Why is deleting a function necessary when you're defining customization point object?


From libstdc++ <concepts> header:

  namespace ranges
  {
    namespace __cust_swap
    {
      template<typename _Tp> void swap(_Tp&, _Tp&) = delete;

From MS-STL <concepts> header:

namespace ranges {
    namespace _Swap {
        template <class _Ty>
        void swap(_Ty&, _Ty&) = delete;

I've never encountered = delete; outside the context where you want to prohibit the call to copy/move assignment/ctor.

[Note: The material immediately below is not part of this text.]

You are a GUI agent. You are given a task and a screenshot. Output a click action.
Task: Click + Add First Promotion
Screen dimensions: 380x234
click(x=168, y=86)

I was curious if this was necessary, so I've commented out the = delete; part from the library like this:

// template<typename _Tp> void swap(_Tp&, _Tp&) = delete;

to see if the following test case compiles.

#include <concepts>
#include <iostream>

struct dummy {
    friend void swap(dummy& a, dummy& b) {
        std::cout << "ADL" << std::endl;
    }
};

int main()
{
    int a{};
    int b{};
    dummy c{};
    dummy d{};
    std::ranges::swap(a, b);
    std::ranges::swap(c, d); // Ok. Prints "ADL" on console.
}

Not only it compiles, it seems to behave well by calling user defined swap for struct dummy. So I'm wondering,

  1. What does template<typename _Tp> void swap(_Tp&, _Tp&) = delete; exactly do in this context?
  2. On what occasion does this break without template<typename _Tp> void swap(_Tp&, _Tp&) = delete;?

Solution

  • TL;DR: It's there to keep from calling std::swap.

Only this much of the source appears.